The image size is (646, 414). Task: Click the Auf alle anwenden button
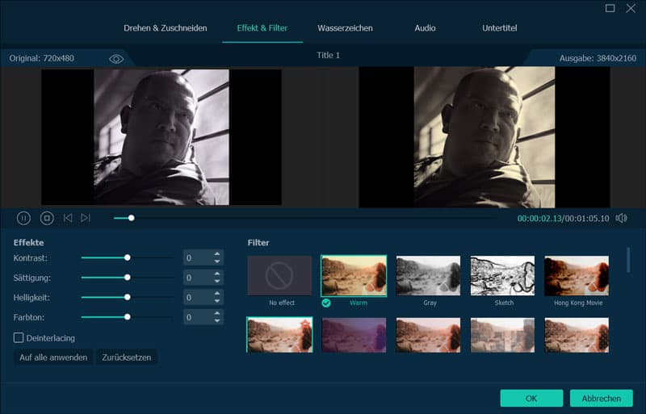(x=53, y=357)
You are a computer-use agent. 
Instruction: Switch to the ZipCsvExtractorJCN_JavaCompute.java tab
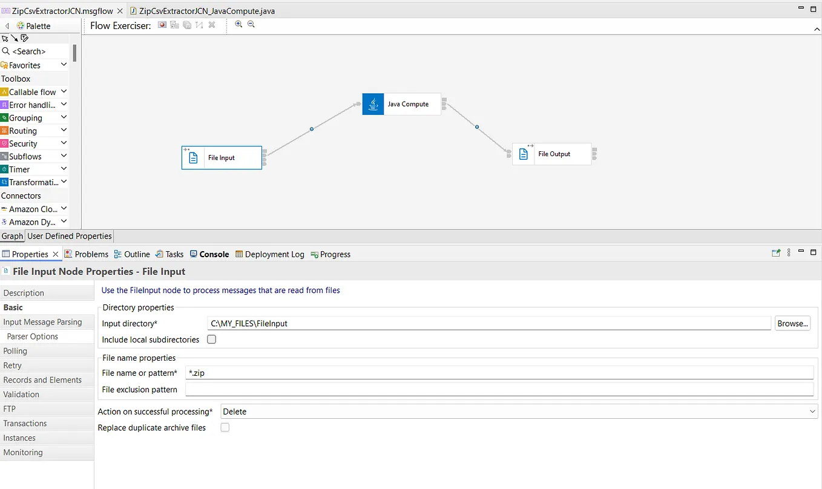(203, 10)
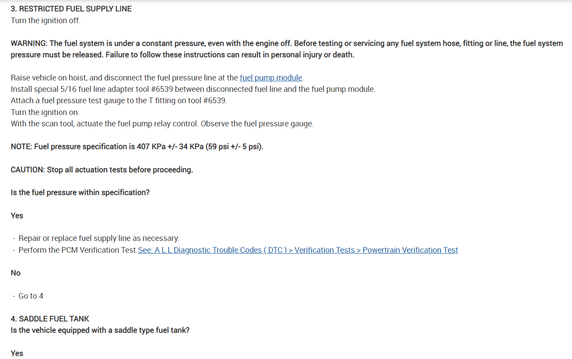
Task: Click the "Attach a fuel pressure test gauge" line
Action: (x=119, y=101)
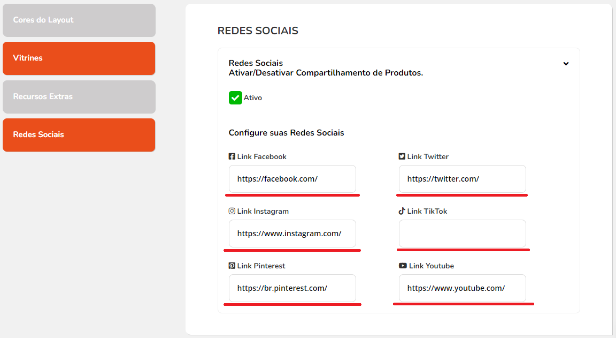Click the YouTube icon beside Link Youtube
The width and height of the screenshot is (616, 338).
coord(402,266)
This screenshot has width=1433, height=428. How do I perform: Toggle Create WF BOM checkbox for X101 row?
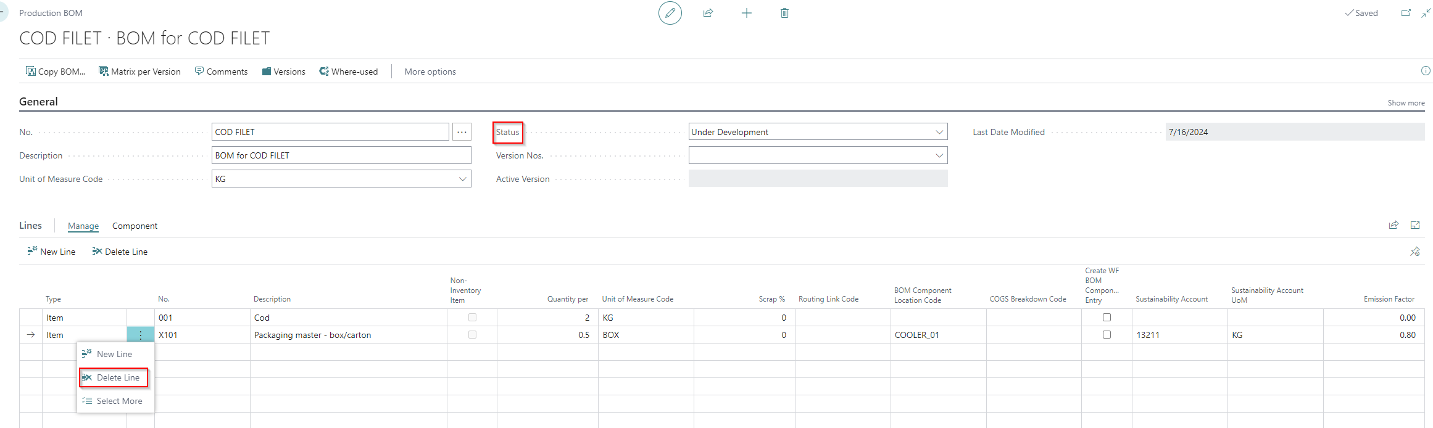[1107, 335]
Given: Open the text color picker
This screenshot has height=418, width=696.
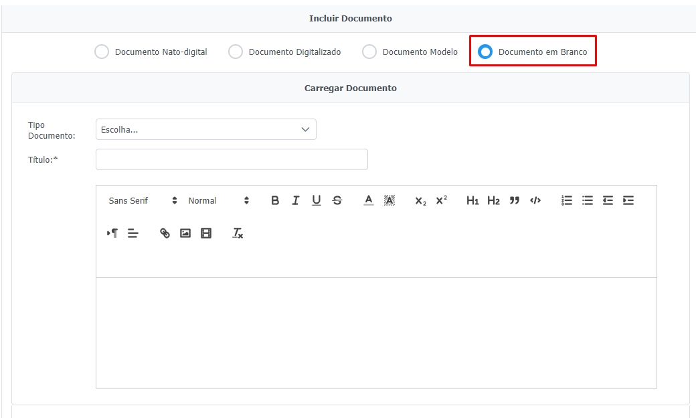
+++++
## HOW TO COMPLETE THIS TASK
Above are the records. Copy exactly, and only, the lines from the line containing "Instruction: Switch to" through the last one, omitting any pictures.

## RESPONSE TO THE TASK
Instruction: Switch to the ZipCsvExtractorJCN_JavaCompute.java tab
(203, 10)
Task: Click the "Attach a fuel pressure test gauge" line
Action: (x=119, y=101)
Click the YouTube icon beside Link Youtube
The width and height of the screenshot is (616, 338).
coord(402,266)
This screenshot has width=1433, height=428. How do I perform: Toggle Create WF BOM checkbox for X101 row?
[1107, 335]
Given: Open the text color picker
This screenshot has height=418, width=696.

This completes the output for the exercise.